[TASK DATA — start]
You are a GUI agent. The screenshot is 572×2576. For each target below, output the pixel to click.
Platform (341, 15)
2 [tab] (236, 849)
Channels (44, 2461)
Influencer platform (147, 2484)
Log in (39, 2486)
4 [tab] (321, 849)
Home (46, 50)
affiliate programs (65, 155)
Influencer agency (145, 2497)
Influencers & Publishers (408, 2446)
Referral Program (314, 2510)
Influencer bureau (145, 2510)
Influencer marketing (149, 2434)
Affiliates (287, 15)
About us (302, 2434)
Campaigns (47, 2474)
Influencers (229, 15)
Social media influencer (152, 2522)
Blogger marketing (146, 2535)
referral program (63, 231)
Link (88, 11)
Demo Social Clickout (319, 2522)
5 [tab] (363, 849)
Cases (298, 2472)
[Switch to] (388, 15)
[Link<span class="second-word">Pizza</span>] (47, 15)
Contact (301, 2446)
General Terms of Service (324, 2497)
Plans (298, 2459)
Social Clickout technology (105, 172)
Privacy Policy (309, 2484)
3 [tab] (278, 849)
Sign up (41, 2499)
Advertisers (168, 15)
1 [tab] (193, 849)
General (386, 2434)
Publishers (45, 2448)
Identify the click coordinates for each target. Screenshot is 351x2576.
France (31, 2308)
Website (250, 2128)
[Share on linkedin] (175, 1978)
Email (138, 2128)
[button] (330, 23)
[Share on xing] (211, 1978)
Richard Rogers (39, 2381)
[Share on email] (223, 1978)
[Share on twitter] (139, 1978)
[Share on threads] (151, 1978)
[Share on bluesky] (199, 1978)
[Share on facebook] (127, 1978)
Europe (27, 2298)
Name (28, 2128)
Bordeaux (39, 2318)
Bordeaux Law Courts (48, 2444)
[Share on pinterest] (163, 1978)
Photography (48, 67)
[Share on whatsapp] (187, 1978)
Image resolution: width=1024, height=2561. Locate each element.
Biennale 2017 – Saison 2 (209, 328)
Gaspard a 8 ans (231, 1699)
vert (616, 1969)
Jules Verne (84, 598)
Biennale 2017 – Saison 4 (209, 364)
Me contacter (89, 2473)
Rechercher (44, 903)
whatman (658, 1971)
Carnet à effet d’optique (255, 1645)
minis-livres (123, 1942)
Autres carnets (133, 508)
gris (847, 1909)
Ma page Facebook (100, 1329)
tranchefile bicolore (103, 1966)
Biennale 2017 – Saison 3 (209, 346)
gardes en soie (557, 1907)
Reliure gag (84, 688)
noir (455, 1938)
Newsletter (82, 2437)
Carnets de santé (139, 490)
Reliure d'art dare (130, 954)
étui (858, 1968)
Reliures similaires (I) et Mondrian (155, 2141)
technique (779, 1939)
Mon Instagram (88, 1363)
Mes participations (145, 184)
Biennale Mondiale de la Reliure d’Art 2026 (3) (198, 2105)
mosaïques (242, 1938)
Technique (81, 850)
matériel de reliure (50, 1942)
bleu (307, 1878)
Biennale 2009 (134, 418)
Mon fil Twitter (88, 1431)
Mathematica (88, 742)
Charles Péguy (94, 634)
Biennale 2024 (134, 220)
[TASK DATA — finish]
§ THE PROBLEM: The reply should contain all of the entries exactly as shown above.

§ COMPLETED EXERCISE:
You are a GUI agent. The screenshot is 572×2576. For each target below, output the pixel to click.
Platform (341, 15)
2 [tab] (236, 849)
Channels (44, 2461)
Influencer platform (147, 2484)
Log in (39, 2486)
4 [tab] (321, 849)
Home (46, 50)
affiliate programs (65, 155)
Influencer agency (145, 2497)
Influencers & Publishers (408, 2446)
Referral Program (314, 2510)
Influencer bureau (145, 2510)
Influencer marketing (149, 2434)
Affiliates (287, 15)
About us (302, 2434)
Campaigns (47, 2474)
Influencers (229, 15)
Social media influencer (152, 2522)
Blogger marketing (146, 2535)
referral program (63, 231)
Link (88, 11)
Demo Social Clickout (319, 2522)
5 [tab] (363, 849)
Cases (298, 2472)
[Switch to] (388, 15)
[Link<span class="second-word">Pizza</span>] (47, 15)
Contact (301, 2446)
General Terms of Service (324, 2497)
Plans (298, 2459)
Social Clickout technology (105, 172)
Privacy Policy (309, 2484)
3 [tab] (278, 849)
Sign up (41, 2499)
Advertisers (168, 15)
1 [tab] (193, 849)
General (386, 2434)
Publishers (45, 2448)
Identify the click coordinates for each target. Screenshot is 351x2576.
France (31, 2308)
Website (250, 2128)
[Share on linkedin] (175, 1978)
Email (138, 2128)
[button] (330, 23)
[Share on xing] (211, 1978)
Richard Rogers (39, 2381)
[Share on email] (223, 1978)
[Share on twitter] (139, 1978)
[Share on threads] (151, 1978)
[Share on bluesky] (199, 1978)
[Share on facebook] (127, 1978)
Europe (27, 2298)
Name (28, 2128)
Bordeaux (39, 2318)
Bordeaux Law Courts (48, 2444)
[Share on pinterest] (163, 1978)
Photography (48, 67)
[Share on whatsapp] (187, 1978)
Image resolution: width=1024, height=2561. Locate each element.
Biennale 2017 – Saison 2 (209, 328)
Gaspard a 8 ans (231, 1699)
vert (616, 1969)
Jules Verne (84, 598)
Biennale 2017 – Saison 4 (209, 364)
Me contacter (89, 2473)
Rechercher (44, 903)
whatman (658, 1971)
Carnet à effet d’optique (255, 1645)
minis-livres (123, 1942)
Autres carnets (133, 508)
gris (847, 1909)
Ma page Facebook (100, 1329)
tranchefile bicolore (103, 1966)
Biennale 2017 – Saison 3 (209, 346)
gardes en soie (557, 1907)
Reliure gag (84, 688)
noir (455, 1938)
Newsletter (82, 2437)
Carnets de santé (139, 490)
Reliure d'art dare (130, 954)
étui (858, 1968)
Reliures similaires (I) et Mondrian (155, 2141)
technique (779, 1939)
Mon Instagram (88, 1363)
Mes participations (145, 184)
Biennale Mondiale de la Reliure d’Art 2026 (3) (198, 2105)
mosaïques (242, 1938)
Technique (81, 850)
matériel de reliure (50, 1942)
bleu (307, 1878)
Biennale 2009 (134, 418)
Mon fil Twitter (88, 1431)
Mathematica (88, 742)
Charles Péguy (94, 634)
Biennale 2024 (134, 220)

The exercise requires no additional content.